求助: nearest neighborhood matching 如何导出 matched data

3212

收藏 2013-09-12

求助：
在Stata 13运行nearest neighborhood matching (或者在stata 中运行user defined nnmatch package)的时候，可以给出the average treatment effect, the treatment effect on the treated and the treatment effect on the control.但是如何导出matched data?

难道要自己重新给nnmatch编程，测试，然后导出吗？

扫码加我拉你入群

请注明：姓名-公司-职位

以便审核进群资格，未注明则拒绝

全部回复

蓝色

2013-9-13 05:21:47

Nearest neighbor matching estimation for average treatment effects

      nnmatch depvar treatvar varlist_nnmatch [weight] [if exp] [in range] [, tc({ate | att | atc}) m(#) metric(maha
            | matname) exact(varlist_ex) biasadj(bias | varlist_adj) robusth(#) population level(#) keep(filename)
            replace]

pweights are allowed. See help weights for more information about weights.  See section 5.2 (Abadie et al. 2004)
for inforamtion about how nnmatch handles weights.

depvar, varlist_nnmatch, and elements of biasadj(varlist_adj) and exact(varlist_ex) must be numeric variables.
treatvar must be a {0,1} variable.

Description

nnmatch estimates the average treatment effect on depvar by comparing outcomes between treated and control
observations (as defined by treatvar), using nearest neighbor matching across the variables defined in
varlist_nnmatch.  nnmatch can estimate the treatment effect for the treated observations, the controls, or the
sample as a whole.  The program pairs observations to the closest m matches in the opposite treatment group to
provide an estimate of the counterfactual treatment outcome.  The program allows for matching over a
multi-dimensional set of variables (varlist_nnmatch), giving options for the weighting matrix to be used in
determining the optimal matches.  It also allows exact matching (or as close as possible) on a subset of
variables. In addition, the program allows for bias correction of the treatment effect and estimation of either
the sample or population variance, with or without assuming a constant treatment effect (homoskedasticity).
Finally it allows observations to be used as a match more than once, thus making the order of matching irrelevant.
See Abadie et al. (2004) for further detail.

Options

tc({ate | att | atc}) specifies which treatment effect is to be estimated:

      ate: the average treatment effect,
      att: the average treatment effect for the treated, or
      atc: the average treatment effect for the controls.

      If no option is specified, the average treatment effect, ate, is assumed.  In this case, all observations are
      matched to their nearest m neighbors of the opposite treatment group.  In estimating the att or atc, only the
      treated or controls, respectively, are matched.
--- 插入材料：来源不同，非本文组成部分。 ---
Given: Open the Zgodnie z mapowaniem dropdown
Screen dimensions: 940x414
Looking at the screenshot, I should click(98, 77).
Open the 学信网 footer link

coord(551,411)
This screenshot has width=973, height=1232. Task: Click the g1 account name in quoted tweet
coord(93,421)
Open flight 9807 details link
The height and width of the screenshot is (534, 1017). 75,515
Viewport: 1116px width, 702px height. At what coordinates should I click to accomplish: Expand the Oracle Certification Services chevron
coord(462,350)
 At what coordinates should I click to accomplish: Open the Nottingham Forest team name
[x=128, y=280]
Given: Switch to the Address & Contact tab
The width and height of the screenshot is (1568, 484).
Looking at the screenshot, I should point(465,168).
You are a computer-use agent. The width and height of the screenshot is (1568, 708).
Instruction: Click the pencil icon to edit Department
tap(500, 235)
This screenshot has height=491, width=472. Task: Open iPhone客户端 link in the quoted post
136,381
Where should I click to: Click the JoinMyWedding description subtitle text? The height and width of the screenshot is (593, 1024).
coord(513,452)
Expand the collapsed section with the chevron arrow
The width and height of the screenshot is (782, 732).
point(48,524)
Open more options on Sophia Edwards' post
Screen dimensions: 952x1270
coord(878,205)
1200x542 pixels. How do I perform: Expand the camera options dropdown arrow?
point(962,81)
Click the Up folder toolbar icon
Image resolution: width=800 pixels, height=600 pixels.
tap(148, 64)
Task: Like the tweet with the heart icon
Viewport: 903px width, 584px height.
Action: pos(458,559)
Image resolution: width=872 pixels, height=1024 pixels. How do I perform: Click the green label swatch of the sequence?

m(#) specifies the number of matches to be made per observation. If two observations of the opposite treatment
      group are equally close to that being matched, both will be used.  Thus, the number of matches per observation
      will be greater than or equal to m.  If the average treatment effect is selected, m must be less than or equal
      to the smaller of N0 and N1, where N0 is the number of control observations in the dataset, and N1 is the
      number of treatment observations.  If tc(att) is selected, m need only be less than or equal to N0; if tc(atc)
      is selected, m must be less than or equal to N1.  If m(#) is not specified, 1 is assumed.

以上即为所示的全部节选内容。